Lithuania Moves to Strip Its Constitutional Ban on Nuclear Weapons and Foreign Military Bases
Vilnius, 3 July 2026
Key points
- After meeting party leaders on 2 July 2026, President Gitanas Nausėda said Article 137 of Lithuania's constitution — barring both weapons of mass destruction and foreign military bases — should be removed, not merely amended
- On 3 July, 50 members of the Seimas formally registered the amendment; passage requires a two-thirds majority — 94 of 141 seats — in two votes at least three months apart
- Speaker Juozas Olekas stressed Lithuania “does not plan to host nuclear weapons on its territory during peacetime”
- Vilnius cites Finland's June repeal of its own statutory nuclear ban and Macron's proposal for a European deterrence framework
Lithuania moved to remove Article 137 of its constitution — which bans both weapons of mass destruction and foreign military bases — after President Gitanas Nausėda reported near-unanimity among party leaders on 2 July 2026 and 50 lawmakers registered the amendment the next day.
Following a meeting with parliamentary and government leaders on 2 July, Nausėda said “almost all” faction leaders viewed Article 137 as “obsolete” and to be removed rather than amended, warning: “It would be truly unfortunate if we became the weak link or a grey zone within NATO.” On 3 July, 50 members of the Seimas formally registered the constitutional amendment. The bar is high: a two-thirds majority — 94 of 141 seats — in two separate votes at least three months apart. The opposition Nemunas Dawn party wants a referendum instead.
Speaker Juozas Olekas, tabling the change, stressed that Lithuania “does not plan to host nuclear weapons on its territory during peacetime,” and Defence Minister Robertas Kaunas said any US nuclear deployment would be considered only in crisis or wartime. The prohibition already sits uneasily beside Germany's permanently stationed armoured brigade in the country.

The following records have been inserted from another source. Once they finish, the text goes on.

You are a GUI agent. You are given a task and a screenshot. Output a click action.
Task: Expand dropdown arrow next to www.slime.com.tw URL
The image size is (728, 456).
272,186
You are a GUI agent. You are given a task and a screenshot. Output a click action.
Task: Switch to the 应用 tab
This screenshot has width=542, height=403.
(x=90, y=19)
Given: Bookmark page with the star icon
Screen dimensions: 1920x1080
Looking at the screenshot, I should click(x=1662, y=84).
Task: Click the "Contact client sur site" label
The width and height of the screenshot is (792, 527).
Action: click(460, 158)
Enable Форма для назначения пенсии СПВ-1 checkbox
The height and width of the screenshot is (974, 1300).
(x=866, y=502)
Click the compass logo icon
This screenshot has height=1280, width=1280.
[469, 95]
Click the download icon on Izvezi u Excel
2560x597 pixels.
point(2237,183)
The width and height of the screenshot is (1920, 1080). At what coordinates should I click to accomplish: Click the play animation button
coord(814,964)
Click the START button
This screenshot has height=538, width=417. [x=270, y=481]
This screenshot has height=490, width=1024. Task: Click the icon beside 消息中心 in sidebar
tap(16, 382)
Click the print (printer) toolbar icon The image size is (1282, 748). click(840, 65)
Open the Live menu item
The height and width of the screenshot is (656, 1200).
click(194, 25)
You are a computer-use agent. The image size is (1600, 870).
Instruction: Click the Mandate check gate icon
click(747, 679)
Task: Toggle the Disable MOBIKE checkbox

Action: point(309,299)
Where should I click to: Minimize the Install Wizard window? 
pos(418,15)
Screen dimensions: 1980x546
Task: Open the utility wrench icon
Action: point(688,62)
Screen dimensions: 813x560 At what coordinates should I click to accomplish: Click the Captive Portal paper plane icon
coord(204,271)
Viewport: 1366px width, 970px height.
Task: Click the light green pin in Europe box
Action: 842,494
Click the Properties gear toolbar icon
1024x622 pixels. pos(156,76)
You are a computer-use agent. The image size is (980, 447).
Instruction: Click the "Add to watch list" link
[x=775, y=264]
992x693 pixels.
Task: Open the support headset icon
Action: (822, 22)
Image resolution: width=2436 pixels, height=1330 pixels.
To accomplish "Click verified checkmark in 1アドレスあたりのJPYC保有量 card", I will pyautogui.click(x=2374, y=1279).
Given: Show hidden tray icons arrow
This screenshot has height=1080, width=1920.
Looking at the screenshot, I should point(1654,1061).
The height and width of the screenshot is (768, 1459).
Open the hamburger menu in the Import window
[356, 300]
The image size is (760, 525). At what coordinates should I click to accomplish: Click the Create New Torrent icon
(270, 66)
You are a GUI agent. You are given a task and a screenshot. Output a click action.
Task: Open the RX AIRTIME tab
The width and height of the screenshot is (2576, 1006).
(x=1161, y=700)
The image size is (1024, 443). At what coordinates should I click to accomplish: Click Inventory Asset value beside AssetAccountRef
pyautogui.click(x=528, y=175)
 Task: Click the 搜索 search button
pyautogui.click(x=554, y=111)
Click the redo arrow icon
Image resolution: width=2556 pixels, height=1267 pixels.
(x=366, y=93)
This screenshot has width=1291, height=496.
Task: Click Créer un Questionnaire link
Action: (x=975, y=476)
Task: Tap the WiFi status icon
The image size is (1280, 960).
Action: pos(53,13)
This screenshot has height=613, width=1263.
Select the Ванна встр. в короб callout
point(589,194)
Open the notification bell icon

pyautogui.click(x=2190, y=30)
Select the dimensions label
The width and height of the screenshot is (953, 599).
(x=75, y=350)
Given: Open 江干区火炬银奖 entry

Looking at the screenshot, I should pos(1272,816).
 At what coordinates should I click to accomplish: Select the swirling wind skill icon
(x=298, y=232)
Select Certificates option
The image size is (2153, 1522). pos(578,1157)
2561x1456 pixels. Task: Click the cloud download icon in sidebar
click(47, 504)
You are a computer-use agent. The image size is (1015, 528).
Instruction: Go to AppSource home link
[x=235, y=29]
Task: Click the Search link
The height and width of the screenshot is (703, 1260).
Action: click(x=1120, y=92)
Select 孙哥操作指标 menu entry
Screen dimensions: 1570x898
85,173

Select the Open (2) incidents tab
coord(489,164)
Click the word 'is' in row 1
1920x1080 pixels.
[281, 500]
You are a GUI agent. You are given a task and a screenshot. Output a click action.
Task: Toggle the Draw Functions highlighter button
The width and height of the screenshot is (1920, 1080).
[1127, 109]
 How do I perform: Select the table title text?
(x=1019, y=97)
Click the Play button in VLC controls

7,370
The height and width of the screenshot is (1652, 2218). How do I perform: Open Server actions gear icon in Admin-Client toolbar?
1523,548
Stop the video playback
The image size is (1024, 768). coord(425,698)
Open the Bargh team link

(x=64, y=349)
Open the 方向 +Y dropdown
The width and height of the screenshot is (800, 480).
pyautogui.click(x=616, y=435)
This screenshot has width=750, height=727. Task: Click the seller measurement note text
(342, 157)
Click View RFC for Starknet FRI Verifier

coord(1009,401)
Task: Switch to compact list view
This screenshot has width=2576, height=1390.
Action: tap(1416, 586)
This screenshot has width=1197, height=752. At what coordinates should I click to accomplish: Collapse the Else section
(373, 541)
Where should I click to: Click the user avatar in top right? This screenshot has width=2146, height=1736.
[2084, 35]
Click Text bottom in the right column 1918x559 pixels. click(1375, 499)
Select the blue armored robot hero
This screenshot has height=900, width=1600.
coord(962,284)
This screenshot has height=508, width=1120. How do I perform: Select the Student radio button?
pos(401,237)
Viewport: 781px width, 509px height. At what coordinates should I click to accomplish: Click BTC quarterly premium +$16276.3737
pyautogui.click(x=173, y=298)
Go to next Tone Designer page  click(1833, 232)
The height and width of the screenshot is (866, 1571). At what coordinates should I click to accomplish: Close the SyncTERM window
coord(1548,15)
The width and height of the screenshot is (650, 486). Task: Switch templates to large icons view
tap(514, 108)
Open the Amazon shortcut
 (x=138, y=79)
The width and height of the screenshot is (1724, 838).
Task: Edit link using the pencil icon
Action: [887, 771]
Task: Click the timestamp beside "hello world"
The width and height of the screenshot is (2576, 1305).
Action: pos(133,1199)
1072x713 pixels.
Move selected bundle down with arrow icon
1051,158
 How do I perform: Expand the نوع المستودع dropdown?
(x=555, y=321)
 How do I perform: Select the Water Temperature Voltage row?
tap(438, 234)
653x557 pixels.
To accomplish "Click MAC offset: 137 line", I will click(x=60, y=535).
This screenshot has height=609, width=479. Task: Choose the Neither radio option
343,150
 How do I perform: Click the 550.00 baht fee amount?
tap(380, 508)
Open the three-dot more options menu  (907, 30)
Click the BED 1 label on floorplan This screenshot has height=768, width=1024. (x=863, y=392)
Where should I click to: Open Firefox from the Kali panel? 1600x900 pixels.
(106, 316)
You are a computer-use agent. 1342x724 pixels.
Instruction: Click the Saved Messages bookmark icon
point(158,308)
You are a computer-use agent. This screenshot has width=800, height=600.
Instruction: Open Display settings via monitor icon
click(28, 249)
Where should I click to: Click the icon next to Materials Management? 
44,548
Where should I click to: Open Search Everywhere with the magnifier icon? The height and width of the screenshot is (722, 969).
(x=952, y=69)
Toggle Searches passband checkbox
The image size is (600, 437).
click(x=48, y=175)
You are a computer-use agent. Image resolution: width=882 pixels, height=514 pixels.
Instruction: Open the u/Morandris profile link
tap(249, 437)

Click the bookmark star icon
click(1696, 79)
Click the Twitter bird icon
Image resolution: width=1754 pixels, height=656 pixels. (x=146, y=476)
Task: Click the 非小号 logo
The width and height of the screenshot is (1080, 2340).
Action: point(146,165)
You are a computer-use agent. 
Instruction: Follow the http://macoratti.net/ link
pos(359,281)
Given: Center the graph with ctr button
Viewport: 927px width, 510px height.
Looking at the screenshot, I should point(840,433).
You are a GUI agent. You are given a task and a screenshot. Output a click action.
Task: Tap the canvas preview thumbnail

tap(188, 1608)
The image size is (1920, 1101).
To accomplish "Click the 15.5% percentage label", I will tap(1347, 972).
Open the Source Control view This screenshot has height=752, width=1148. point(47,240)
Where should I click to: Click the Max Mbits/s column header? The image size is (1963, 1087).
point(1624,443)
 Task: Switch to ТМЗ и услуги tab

On the same day, prime-minister-designate Mindaugas Sinkevičius presented a cabinet retaining Kaunas at defence and Kęstutis Budrys at foreign affairs; Lithuania's 2026 defence budget, approved in December, runs to EUR 4.79 billion, or 5.38 per cent of GDP.
Vilnius sets the move against two precedents it cites directly: Finland, which repealed its own nuclear ban in June — though Finland's was a statute, not a constitutional article — and President Emmanuel Macron's March proposal for a European deterrence framework under which partner states could temporarily host French strategic air forces.
The proprietary read. The legal substrate of extended deterrence is being rebuilt state by state, and the frontline is moving first. The asymmetry is the substance: Finland lifted a law; Lithuania must clear the far higher constitutional bar, which is why the process will run into the autumn session. As Signal No. 95 noted, nothing material changes in peacetime — the minister says so — but that is the design: clear the law before the need, so that basing and nuclear-sharing decisions, French or American, become questions of policy rather than of constitutional revision under pressure.
Sources: Office of the President of Lithuania · Seimas · Lithuanian Ministry of National Defence · LRT.
First reported in Signal No. 95, 2 July 2026.